Don’t you love a good story that engages your senses and makes you want to take action?
We’re wired for stories. From the very beginning, as individuals and as a species, we immerse ourselves in stories from the arrival of our children to reminiscing about family members who have passed.
The stories we tell about our organizations let folks know why we exist and the impact we’re having on those we serve. The stories we tell about the work being done on our refuges and hatcheries should motivate folks to care about and support these sites.
*3 1-hr Sessions: Wednesday, January 25th at 7 – 8:00 PM ET Thursday, February 2nd at 2 – 3:00 PM ET Thursday, February 9th at 5 – 6:00 PM ET
*We want to hear from all Friends groups!!! We are offering multiple sharing sessions. Catch one session or all sessions. We hope to hear from you!
Has your Friends organization, refuge or hatchery, and community been impacted by the ongoing U.S. Fish and Wildlife Service budget shortfalls? Has the lack of national wildlife refuge or hatchery staffing impacted whether your friend’s organization can meet its mission? What are you experiencing?
Let’s tell our stories. Please share your thoughts and observations during a series of upcoming virtual sharing sessions created to hear your concerns and brainstorm actions.

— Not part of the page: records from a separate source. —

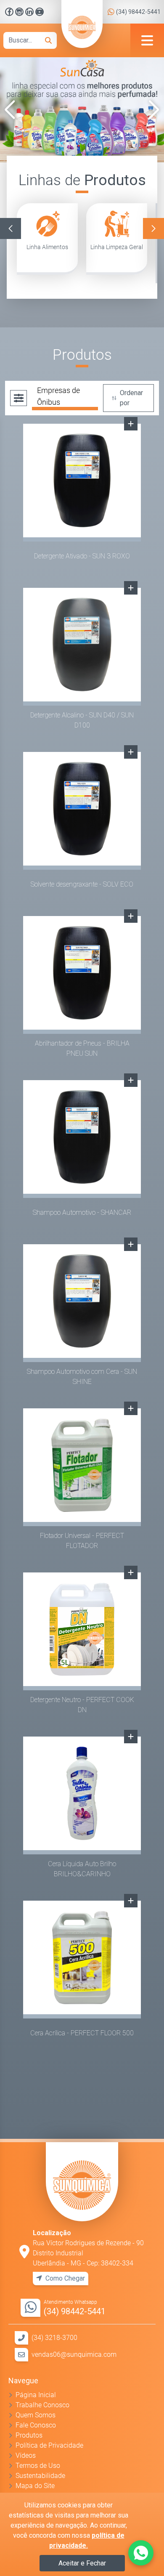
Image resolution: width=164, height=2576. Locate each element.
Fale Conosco (36, 2425)
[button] (10, 110)
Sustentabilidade (40, 2476)
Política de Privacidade (49, 2445)
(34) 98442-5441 (138, 11)
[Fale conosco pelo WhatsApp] (140, 2552)
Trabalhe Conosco (42, 2405)
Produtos (29, 2435)
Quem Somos (36, 2415)
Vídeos (26, 2455)
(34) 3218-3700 (54, 2338)
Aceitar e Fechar (82, 2563)
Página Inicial (36, 2395)
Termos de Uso (38, 2466)
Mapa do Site (35, 2486)
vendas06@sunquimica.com (74, 2354)
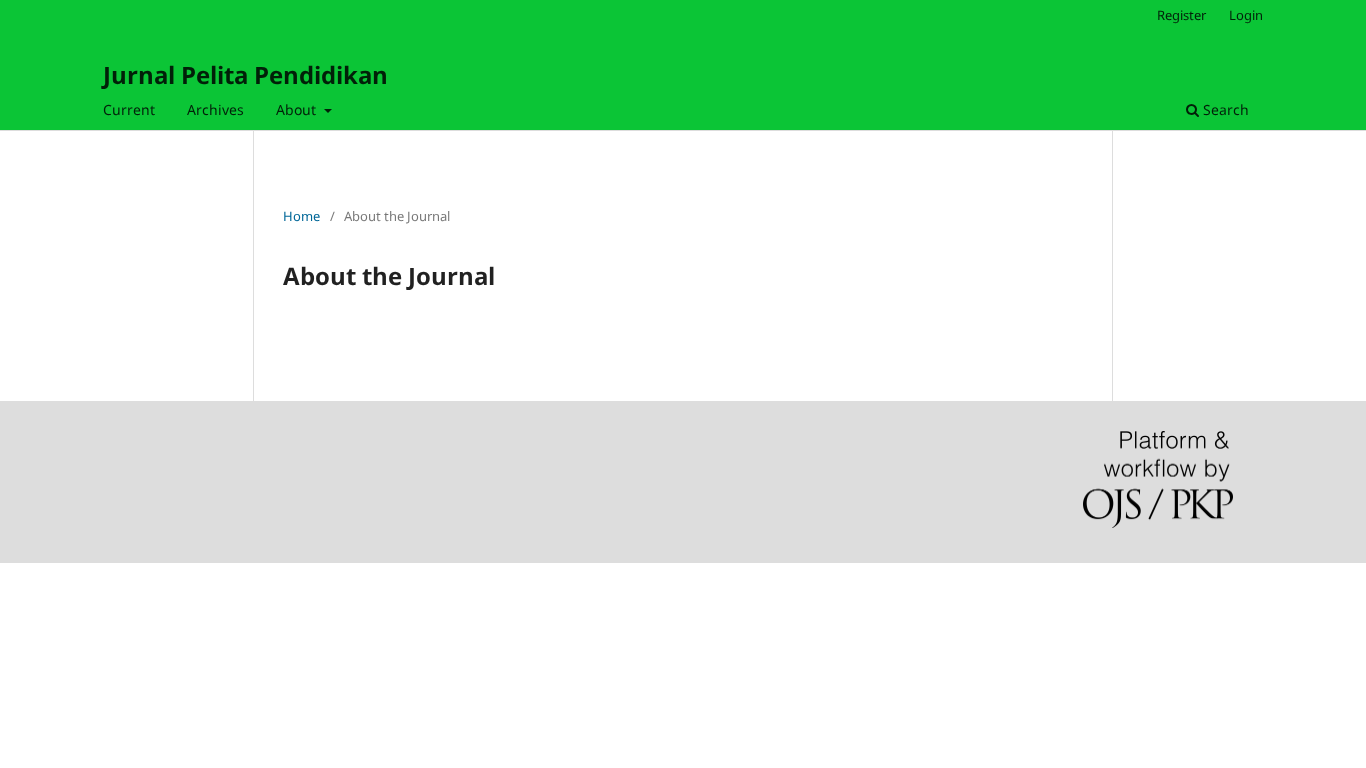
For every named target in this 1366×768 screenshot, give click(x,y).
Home (301, 216)
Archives (215, 109)
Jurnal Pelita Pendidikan (245, 74)
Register (1181, 15)
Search (1224, 109)
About (298, 109)
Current (129, 109)
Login (1246, 15)
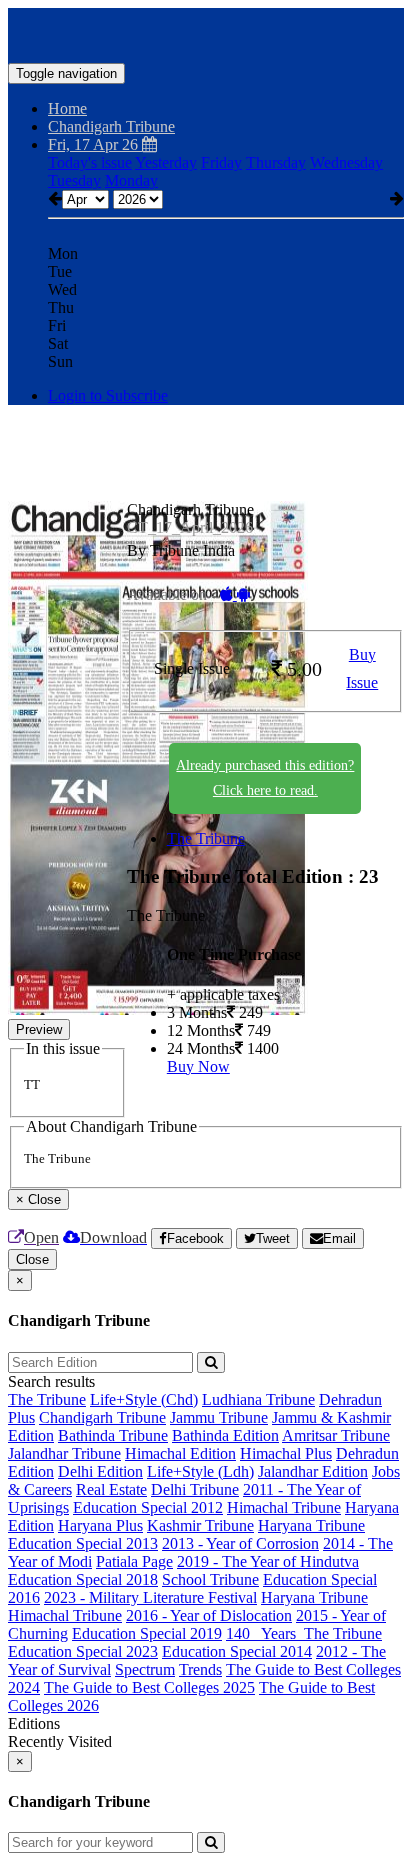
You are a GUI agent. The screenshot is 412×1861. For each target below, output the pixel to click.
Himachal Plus (286, 1453)
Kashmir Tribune (200, 1525)
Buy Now (198, 1066)
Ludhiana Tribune (258, 1399)
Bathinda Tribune (113, 1435)
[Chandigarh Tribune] (206, 33)
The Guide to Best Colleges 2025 (149, 1687)
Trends (200, 1669)
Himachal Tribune (284, 1507)
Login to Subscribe (108, 395)
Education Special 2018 (83, 1579)
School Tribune (210, 1579)
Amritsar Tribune (336, 1435)
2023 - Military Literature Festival (150, 1597)
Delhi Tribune (195, 1489)
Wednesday (346, 162)
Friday (221, 162)
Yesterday (166, 162)
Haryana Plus (100, 1525)
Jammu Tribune (219, 1417)
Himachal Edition (180, 1453)
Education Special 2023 (83, 1651)
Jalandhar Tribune (64, 1453)
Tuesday (74, 180)
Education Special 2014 (237, 1651)
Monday (131, 180)
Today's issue (90, 162)
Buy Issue (362, 669)
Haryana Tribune (311, 1525)
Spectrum (145, 1669)
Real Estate (111, 1489)
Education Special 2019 (147, 1633)
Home (67, 108)
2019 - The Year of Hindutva (268, 1561)
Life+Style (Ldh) (200, 1471)
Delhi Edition (100, 1471)
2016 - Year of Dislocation (209, 1615)
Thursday (276, 162)
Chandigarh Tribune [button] (111, 126)
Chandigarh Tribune (102, 1417)
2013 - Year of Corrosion (240, 1543)
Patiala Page (134, 1561)
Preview (39, 1029)
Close (32, 1259)
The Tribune (206, 838)
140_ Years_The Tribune (304, 1633)
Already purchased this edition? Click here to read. (265, 778)
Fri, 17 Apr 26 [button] (95, 144)
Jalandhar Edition (313, 1471)
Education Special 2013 (83, 1543)
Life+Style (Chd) (144, 1399)
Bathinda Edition (225, 1435)
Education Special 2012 (148, 1507)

It is our hope that by gaining an understanding of what you are seeing in your refuge or hatchery, we can work together to help build messages to send to our local, regional, and national representatives that will support the need for adequate funding and staffing for U.S. Fish and Wildlife Service programs.
Homework: Participants should be prepared with information to discuss the following questions:
1) What are the greatest impacts to Friends’ organizations resulting from ongoing budget cuts? Share with us what you are seeing in any or all aspects of the refuge and hatchery systems that effect your friend’s group and the local community: land and water conservation, management, recreation, and public use (i.e.., hunting, fishing, wildlife observation, photography, environmental education, interpretation).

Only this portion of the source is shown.